Bu durum bize eğitim sonunun ters yönden ele alındığını gösterir. Sınıfları küçültme, müfredatı değiştirme, her öğrenciye bilgisayar verme gibi önlemler uzun uzun tartışılmaktadır. Oysa alınacak en birinci önlem okul günü sayısını arttırmaktır. Böylece hem varlıklı – yoksul farkı kalkar, hem de çocuklar daha iyi eğitim alır.

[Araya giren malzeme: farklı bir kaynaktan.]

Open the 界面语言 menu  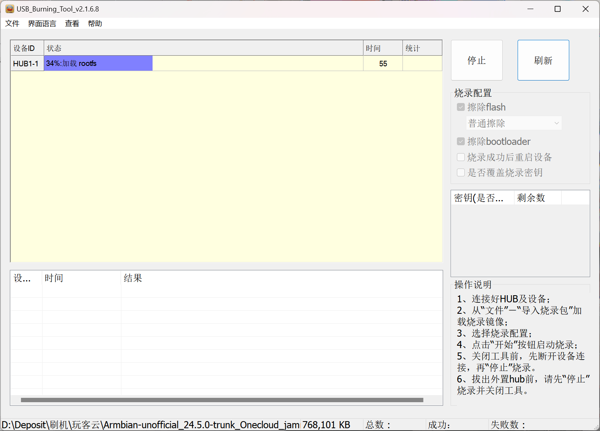pos(42,24)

Asyalı çocukların matematik sınavlarında kaydettiği üstünlüğün başka bir sebebi de budur zira Asya ülkelerinde uzun tatiller yoktur. Amerika’da ortalama okul günü sayısı 180 iken Güney Kore’de 220, Japonya’da 243’tür. Yine böyle bir uluslararası testte çocuklara cebir, yüksek matematik ve geometri sorularının kaç tanesini sınıfta işledikleri sorulmuştur. Amerikalı lise son çocukları bu soruya % 54 oranında, Japon çocukları % 92 oranında işledik cevabını vermişlerdir. Okul yılı 243 gün olursa sonuç farklı olabilir mi?
Amerika’da Newyork’tan başlayarak pek çok eyalette en yoksul semtlerde deneysel KIPP okulları açılmıştır. Bu okullarda çocuklar sabah yedi buçuktan akşam beşe kadar ders görmekte, daha sonra da yediye kadar ev ödevi, spor takımları gibi etkinliklere katılmaktadırlar. Cumartesileri 09-13 arası okul vardır. Bu da geleneksel devlet okullarından %50 – % 60 daha fazla öğrenim süresi demektir. Normal eğitimde “ya batarsın, ya çıkarsın” yaklaşımı hakimdir. Öğretmen ateş eder gibi dersi anlatır, anlayan anlar, anlamayan anlamaz. Süre uzun olunca öğretmenin dersi açıklaya açıklaya anlatmasına ve öğrencilerin de konuyu tekrar edip hazmetmesine vakit olur.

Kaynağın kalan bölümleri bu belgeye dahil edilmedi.